Unfortunately, I see far more concrete-encased teams and managers and floundering first-time leaders than those guided by a clear sense of duty and responsibility. I also hear from a lot of people that are caught up in those traps seeking a way out.

The good news is that many express a desire to change. First-time leaders would rather succeed than flail and a great number of people that have had the leadership life sucked out of them would like to renew and re-energize their careers.

One of the activities that I encourage those interested in changing and improving is to craft some form of personal philosophical statement that will guide and serve as a frequent reminder as to their true role. I have my own, and I call it The Leader’s Charter.

I’ve written about this before. It’s one of those topics and one of those important tools that bears repeating. The Charter helps remind me of my True North as a leader and allows me to align my priorities properly when I feel them drifting in the face of the urgent-unimportant. My version reads as follows:

Art’s Personal Leader’s Charter:

My primary role as a leader is to create an environment that:

Facilitates high individual and team performance against company and industry standards

Supports and promotes innovation in processes, programs and approaches

Encourages collaboration where necessary for objective achievement

And…

Promotes the development of my associates in roles that leverage their talents and interests and that challenge them to new and greater accomplishments.

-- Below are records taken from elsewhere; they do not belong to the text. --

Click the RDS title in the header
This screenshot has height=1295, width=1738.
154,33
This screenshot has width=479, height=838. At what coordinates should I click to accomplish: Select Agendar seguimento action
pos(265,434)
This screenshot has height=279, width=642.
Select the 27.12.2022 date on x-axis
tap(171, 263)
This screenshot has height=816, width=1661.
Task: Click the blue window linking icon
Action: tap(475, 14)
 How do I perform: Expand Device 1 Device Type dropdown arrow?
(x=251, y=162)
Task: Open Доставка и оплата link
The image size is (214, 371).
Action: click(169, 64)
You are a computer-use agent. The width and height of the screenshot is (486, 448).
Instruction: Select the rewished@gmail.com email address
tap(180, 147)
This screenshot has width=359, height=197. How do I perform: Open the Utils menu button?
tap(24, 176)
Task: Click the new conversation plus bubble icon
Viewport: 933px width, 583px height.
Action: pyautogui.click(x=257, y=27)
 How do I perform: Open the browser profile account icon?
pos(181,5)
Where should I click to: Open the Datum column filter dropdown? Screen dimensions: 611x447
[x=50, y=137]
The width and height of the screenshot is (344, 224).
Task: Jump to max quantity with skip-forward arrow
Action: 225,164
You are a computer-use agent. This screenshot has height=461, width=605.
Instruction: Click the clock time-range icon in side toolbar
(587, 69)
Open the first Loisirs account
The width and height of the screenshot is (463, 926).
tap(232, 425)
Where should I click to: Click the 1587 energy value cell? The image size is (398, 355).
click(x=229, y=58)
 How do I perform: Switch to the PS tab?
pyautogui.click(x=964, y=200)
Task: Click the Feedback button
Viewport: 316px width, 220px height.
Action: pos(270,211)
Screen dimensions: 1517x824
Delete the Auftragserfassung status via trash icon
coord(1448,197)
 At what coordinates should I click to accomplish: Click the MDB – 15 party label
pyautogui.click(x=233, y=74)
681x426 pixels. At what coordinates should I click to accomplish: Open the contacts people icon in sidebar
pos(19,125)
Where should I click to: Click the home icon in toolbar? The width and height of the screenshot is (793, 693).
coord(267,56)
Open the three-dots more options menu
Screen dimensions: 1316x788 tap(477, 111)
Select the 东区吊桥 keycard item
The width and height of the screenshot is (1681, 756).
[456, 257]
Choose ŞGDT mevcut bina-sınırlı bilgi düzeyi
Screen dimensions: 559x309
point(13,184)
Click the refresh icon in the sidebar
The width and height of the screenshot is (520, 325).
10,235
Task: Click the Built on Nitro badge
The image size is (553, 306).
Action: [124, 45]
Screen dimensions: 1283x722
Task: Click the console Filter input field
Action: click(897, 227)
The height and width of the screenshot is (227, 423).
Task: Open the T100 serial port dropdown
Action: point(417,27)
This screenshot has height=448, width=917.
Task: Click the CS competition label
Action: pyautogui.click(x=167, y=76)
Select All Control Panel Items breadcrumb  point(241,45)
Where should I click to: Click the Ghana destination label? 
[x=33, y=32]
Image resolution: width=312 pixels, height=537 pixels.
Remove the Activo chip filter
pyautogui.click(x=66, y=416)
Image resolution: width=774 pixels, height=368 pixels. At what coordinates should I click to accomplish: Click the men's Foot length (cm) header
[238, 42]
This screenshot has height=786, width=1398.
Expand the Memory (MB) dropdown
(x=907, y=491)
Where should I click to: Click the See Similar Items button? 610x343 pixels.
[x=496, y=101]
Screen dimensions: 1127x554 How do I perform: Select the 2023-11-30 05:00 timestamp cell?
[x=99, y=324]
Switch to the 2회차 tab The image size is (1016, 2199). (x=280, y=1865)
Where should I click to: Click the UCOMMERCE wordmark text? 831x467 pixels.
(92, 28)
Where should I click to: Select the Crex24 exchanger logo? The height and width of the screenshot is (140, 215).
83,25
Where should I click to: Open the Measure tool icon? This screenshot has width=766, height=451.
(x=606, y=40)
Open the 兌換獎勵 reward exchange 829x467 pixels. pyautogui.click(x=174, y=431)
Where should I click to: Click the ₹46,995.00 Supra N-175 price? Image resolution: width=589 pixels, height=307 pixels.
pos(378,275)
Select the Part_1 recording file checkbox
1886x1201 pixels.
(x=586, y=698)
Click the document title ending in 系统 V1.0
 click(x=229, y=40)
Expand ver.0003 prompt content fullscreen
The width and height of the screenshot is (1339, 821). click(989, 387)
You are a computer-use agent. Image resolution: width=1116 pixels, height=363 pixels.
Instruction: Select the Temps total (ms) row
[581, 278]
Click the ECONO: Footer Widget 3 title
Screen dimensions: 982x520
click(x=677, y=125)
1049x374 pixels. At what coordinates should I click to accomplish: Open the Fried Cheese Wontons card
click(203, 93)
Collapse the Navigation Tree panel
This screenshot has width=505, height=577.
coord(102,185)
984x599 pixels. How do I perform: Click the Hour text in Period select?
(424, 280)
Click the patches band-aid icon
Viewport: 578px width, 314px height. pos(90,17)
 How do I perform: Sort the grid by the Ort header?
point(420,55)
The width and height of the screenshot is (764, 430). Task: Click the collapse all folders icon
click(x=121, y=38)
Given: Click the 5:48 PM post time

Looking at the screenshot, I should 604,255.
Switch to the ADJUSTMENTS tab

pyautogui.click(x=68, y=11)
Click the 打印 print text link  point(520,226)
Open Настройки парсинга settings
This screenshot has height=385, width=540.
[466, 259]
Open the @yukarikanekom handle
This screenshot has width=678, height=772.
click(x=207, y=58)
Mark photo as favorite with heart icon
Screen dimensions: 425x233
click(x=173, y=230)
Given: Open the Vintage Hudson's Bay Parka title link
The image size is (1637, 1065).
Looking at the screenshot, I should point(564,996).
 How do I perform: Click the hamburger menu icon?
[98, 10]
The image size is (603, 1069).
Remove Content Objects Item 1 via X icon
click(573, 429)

I developed this as a younger leader and refined it over time based on my own experiences…both the successes and the failures. The words are noble and the thoughts lofty, but every word and phrase has a very distinct meaning for me in my leadership life.

I anchor on creating the effective environment as a core priority; never lose track of the fact that my firm is looking for performance and innovation and last and most important of all, I remind myself that my highest and best use is to help others develop.

The Charter has served me well.

Perhaps you know someone that is earnest in their desire to improve and hungry for something that will give context to their activities as a leader. Encourage them or help them create their own Charter. Use mine or parts of mine if it fits, or create something new from the ground up.

And when you or they are finished, put the charter in a place of prominence to both remind you of your role and priorities but also to show others how you view your role and what they can expect from you as a leader.

The words are important but of course, they are the easy part. The real payoff comes in striving to live up to Your Leader’s Charter.